Wenn Manuel Schirrmeister aus Hoheneiche um 8.05 Uhr zur zweiten Stunde mit dem Bus in die Schule nach Reichensachsen fährt, dann ist er 40 Minuten unterwegs für vier Kilometer.

Hoheneiche.  „Schlimm genug“, sagt seine Mutter Manuela, aber was sie endgültig auf die Palme bringt ist die Tatsache, dass dieses Übel schon vor drei Jahren bemängelt und Abhilfe zugesagt wurde, sich aber nichts geändert hat.

Mutter und Sohn waren schon 2009 unter den Leidtragenden. Mitschüler Marlon kommt montags zweimal in den zweifelhaften Genuss einer ausgiebigen Busrundfahrt, denn der Bus nach der vierten Stunde heimwärts dreht ebenfalls die große Runde über Oberhone, Eltmannshausen, Niddawitzhausen, Vierbach und Oetmannshausen. An diesem Tag ist Marlon für drei Stunden Unterricht eineinhalb Stunden im Bus unterwegs. Auch Luc Planner (9) erträgt das Dilemma schon im vierten Jahr.

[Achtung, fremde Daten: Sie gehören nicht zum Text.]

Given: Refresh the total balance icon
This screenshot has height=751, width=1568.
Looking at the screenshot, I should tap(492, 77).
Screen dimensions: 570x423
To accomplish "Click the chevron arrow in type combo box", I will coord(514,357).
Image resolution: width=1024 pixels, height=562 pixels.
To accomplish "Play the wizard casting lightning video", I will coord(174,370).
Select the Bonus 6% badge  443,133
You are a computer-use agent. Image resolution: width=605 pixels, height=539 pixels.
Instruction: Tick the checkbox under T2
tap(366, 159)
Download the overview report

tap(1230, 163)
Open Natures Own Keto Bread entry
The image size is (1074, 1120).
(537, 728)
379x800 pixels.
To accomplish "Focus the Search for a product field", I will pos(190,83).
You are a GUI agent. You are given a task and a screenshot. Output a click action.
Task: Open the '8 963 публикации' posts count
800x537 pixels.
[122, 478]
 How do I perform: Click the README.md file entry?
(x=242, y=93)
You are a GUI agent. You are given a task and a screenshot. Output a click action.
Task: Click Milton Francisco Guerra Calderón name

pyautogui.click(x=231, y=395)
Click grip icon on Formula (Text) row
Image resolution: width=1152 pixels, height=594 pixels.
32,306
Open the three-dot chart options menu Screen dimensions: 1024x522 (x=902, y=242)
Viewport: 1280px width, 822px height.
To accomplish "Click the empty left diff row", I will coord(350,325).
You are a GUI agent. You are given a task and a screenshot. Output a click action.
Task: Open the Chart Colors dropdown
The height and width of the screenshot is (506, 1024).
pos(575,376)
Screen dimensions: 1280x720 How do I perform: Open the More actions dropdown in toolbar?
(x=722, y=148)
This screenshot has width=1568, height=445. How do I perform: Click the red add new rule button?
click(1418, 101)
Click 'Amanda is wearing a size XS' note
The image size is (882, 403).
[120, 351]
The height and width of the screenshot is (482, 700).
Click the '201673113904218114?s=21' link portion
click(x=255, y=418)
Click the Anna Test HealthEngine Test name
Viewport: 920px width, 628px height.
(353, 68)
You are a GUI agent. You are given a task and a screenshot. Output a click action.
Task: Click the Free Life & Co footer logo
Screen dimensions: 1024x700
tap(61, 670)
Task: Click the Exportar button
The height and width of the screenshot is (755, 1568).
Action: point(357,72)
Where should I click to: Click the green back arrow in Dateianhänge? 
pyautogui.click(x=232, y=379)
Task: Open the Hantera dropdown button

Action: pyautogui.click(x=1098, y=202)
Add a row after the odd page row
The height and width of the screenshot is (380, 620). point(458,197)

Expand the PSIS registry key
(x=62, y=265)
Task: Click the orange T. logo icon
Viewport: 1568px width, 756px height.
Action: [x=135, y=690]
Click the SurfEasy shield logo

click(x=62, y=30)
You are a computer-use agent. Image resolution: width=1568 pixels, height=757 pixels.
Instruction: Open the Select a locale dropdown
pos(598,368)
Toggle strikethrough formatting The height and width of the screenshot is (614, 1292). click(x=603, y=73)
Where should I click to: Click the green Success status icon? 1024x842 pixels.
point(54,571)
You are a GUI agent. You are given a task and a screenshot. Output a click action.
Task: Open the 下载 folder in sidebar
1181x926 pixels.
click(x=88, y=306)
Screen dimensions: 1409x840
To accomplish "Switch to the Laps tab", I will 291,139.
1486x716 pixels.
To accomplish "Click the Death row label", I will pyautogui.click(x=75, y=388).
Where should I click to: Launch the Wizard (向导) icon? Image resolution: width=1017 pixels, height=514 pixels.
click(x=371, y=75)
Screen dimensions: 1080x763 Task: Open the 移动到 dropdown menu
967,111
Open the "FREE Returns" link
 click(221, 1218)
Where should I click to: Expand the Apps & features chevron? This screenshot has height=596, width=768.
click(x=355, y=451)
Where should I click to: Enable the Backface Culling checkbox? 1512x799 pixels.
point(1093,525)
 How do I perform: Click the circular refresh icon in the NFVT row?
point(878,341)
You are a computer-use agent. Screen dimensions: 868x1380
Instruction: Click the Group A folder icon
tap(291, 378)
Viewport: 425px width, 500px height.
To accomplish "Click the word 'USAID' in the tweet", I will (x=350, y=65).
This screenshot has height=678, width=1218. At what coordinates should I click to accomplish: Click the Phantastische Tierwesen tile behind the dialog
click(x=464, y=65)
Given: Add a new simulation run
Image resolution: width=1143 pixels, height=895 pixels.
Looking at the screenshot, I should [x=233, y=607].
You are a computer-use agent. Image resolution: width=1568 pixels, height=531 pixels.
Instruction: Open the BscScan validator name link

Aaron (7) hat einen solchen Horror vor der langen Busfahrt, dass er viermal die Woche Nachmittagsbetreuung an den Unterricht hängt, um gegen 15.15 Uhr auf dem direkten Weg nach Hause zu gelangen. Bei der Hitze der vergangenen Wochen sei für ihn der Langstreckenbus überhaupt nicht in Frage gekommen, sagen seine Eltern.

Während sich die Eltern für die handvoll Grundschüler nach Reichensachsen ein Anrufsammeltaxi vorstellen können, hat der Frust der Schüler/Eltern ab der 5. Klasse einen anderen Grund. Hier sind es um die 20 Schüler nach Eschwege, die um 7.40 die stark befahrene B 7/27 überqueren müssen. Hier ist die Ampel schon mal defekt oder wegen einer Baustelle einfach ausgeschaltet. Und Laternen über die alte Eisenbahnbrücke gibt es auch nicht.

Nach 20 Gesprächen und Ortsbesichtigungen erhoffen sich die Elternsprecherinnen Christiane Planner und Diana Wieditz von einem Treffen mit allen Beteiligten endlich Lösungen für ihre Kinder.